J'ai fermé précipitamment les yeux pour faire disparaître la sphère et ses objets diaboliques, mais rien ne semblait vouloir changer. Je les ai rouverts après ce qui m'a semblé être une éternité. Rien n'y faisait : j'étais toujours là, ligoté, prisonnier et terrorisé.

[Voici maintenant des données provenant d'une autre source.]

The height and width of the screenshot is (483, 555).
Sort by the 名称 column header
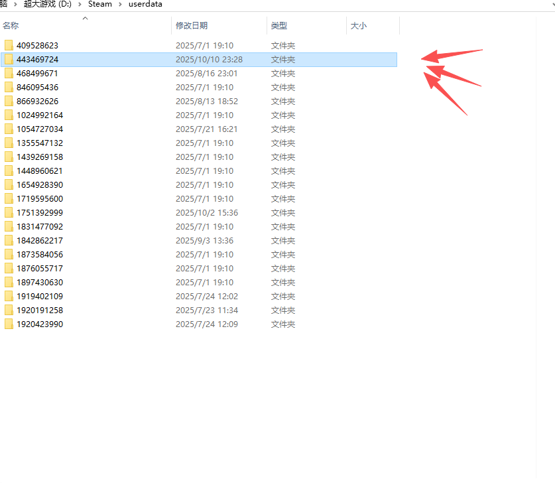(11, 26)
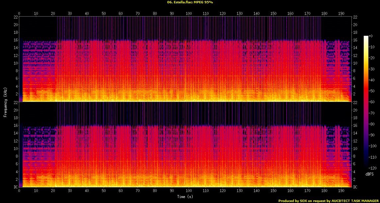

Je me suis mis à paniquer et à gesticuler, forçant énergiquement sur mes attaches. Mais, en réaction, les liens gélatineux se sont resserrés violemment autour de mes poignets puis de mes chevilles. J'ai pris le temps de regarder mon corps : il était parcouru de câbles transparents qui bougeaient au rythme de ma respiration.
Tout à coup, j'ai entendu un bruit métallique. Les bras mécaniques se sont mis en mouvement et se sont approchés de mon visage. À cet instant précis, j'ai su que quelque chose d'effroyable aller m'arriver.
J'ai crié de toutes mes forces : pourtant, aucun son n'est sorti de ma bouche. J'ai crié plus fort, mais rien n'y faisait. J'avais l'impression que mes hurlements étaient absorbés. J'ai paniqué et tenté de me débattre. Les liens gélatineux se sont resserrés un peu plus.
J'ai senti mes os craquer sous la pression de mes entraves. J'ai capitulé. Les bras robotisés étaient à présent très proches de ma tête, trop proches. Un scalpel était fixé au bout de chacun d'eux.
En voyant les lames tranchantes s'approcher de mon cuir chevelu, je me suis remis à crier. J'étais pris au piège. Qu'allait-il m'arriver ? Mon cœur allait sûrement lâcher tant il battait vite. Je ne savais pas qu'il pouvait battre aussi irrégulièrement. Je tremblais de tout mon corps. Mes muscles me faisaient atrocement mal tant ils étaient crispés.
Les deux lames tranchantes se sont posées doucement de part et d'autre de ma tête. Elles étaient glacées. J'étais horrifié. Je commençais à comprendre ce qui allait m'arriver et j'ai été pris de convulsion.
Dans mon délire horrifique, j'ai senti la veine de mon bras droit me faire terriblement mal. Un liquide chaud a embrasé mon sang, irritant l'intérieur de mes vaisseaux sanguins. Je n'avais pas remarqué le petit appareil greffé dans le creux de mon coude.
Petit à petit, mon corps et mon esprit se sont apaisés. J'ai lâché totalement prise. Je n'étais plus moi. Je me suis senti flotter, comme si mon esprit s'était dissocié de mon corps.
Une fois en position, les lames se sont mises à couper minutieusement ma chair. Étrangement, je n'ai ressenti aucune douleur. Mon sang coulait sur mon visage immobilisé. Ma vue est devenue trouble, puis la sphère a disparu derrière un rideau rougeâtre.
Que me faisaient-ils ?
Qui était derrière tout ça ? Malgré la drogue qui circulait dans mon organisme, ma conscience savait bien, dans le brouillard de mon esprit, que la situation était grave, très grave. Je n'arrivais pourtant pas à paniquer, même si je savais que la fin était proche.
Les scalpels ont terminé leur course à l'arrière de mon crâne et sont retournés à leur position initiale. Un bras robotisé armé d'une pince rétractile s'est activé et s'est avancé vers moi jusqu'à ce que je ne puisse plus distinguer la pince. Je l'ai senti enlever délicatement quelque chose. Le bras robotisé s'est rétracté et j'ai vu apparaître avec une horreur immense la peau de mon crâne retenue par la pince. Mon cuir chevelu suintait de sang. Face à cette vision insupportable, j'ai sombré dans les ténèbres, emporté dans un noir absolu.